Tax Return Time

Over 3 million people are yet to submit their tax returns ahead of the 31st of January deadline. So are we heading for the normal crash of systems on the evening of the 30th of Jan or are more people getting ahead of the game?

Around 8 million people have submitted their tax returns already and with the systems getting easier to use its hard to fathom why so many people leave it until the last minute.

This Christmas was a bumper time for tax return submissions, 6000 were done on Christmas Eve, 2500 on Christmas Day and over 7500 done on Boxing Day. I suppose it gets it out of the way and stops you having to watch the awful selection of Christmas TV!

Delaying your tax return is an expensive hobby with a mandatory £100 fine, even if you don’t owe any tax. The fines then escalate all the while your return is outstanding. As the tax office says, the seven-day clock to the 31st of Jan is now ticking so get on with it!

So why do so many people put it off and what do you need to make the process easier.

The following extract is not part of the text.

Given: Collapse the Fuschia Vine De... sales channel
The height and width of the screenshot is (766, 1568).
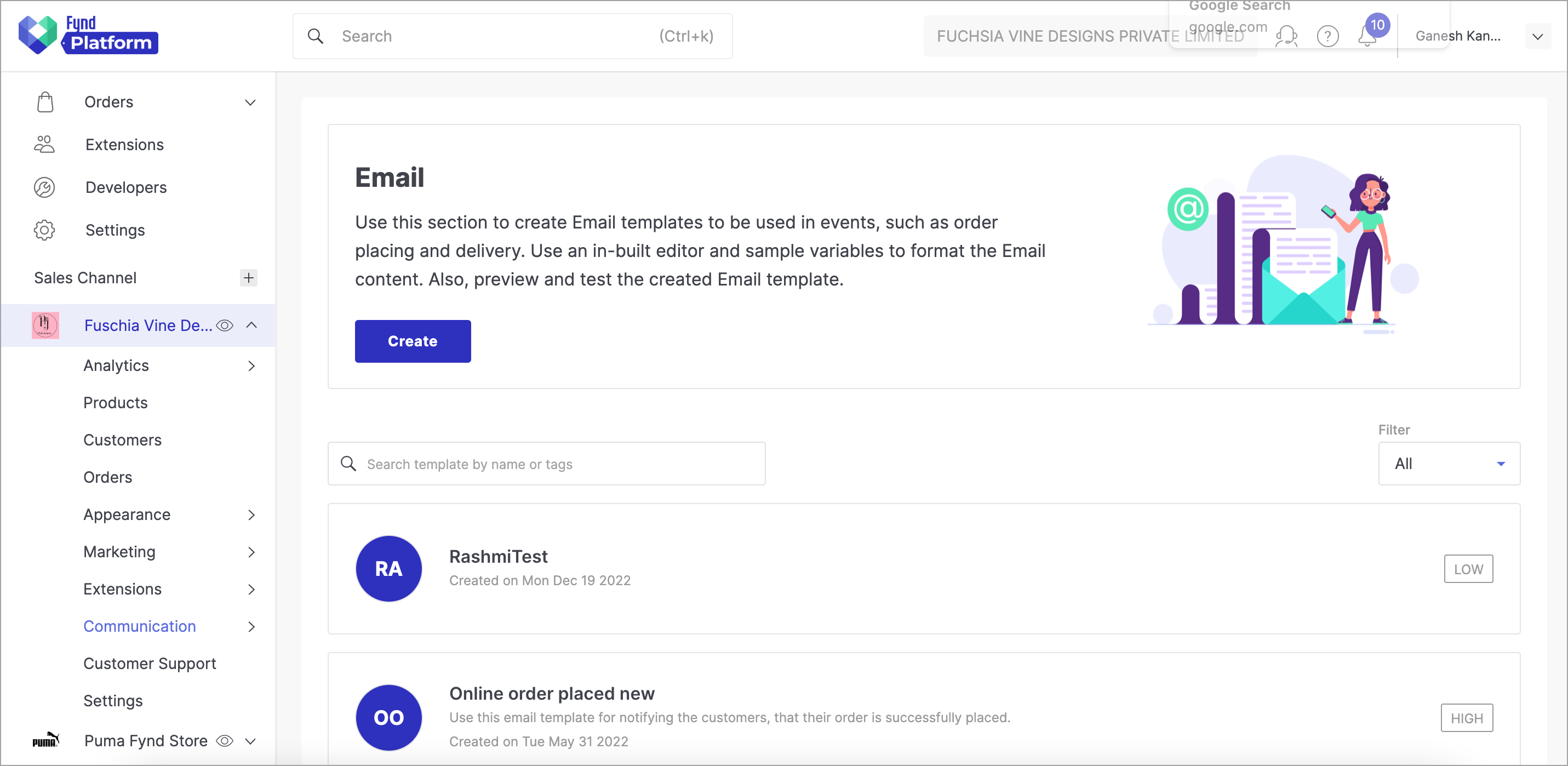Looking at the screenshot, I should pos(251,325).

The way to crack your tax return is to be prepared, have your P60 to hand as that has most of your information on it, get a consolidated interest certificate from your bank and we can provide the rest. If we have recommended a platform for your investments then all the info you need to complete your return is on there. It tells you what you have made over the year, what income you have taken and from what source so you simply transpose the information over to your tax return and that’s it done. If you are unsure of how to find this information then do ask as we are happy to show you or get print outs of the relevant sections. We can also talk directly with your accountant/book keeper if that is easier for you and get the info over to them so no reason to delay.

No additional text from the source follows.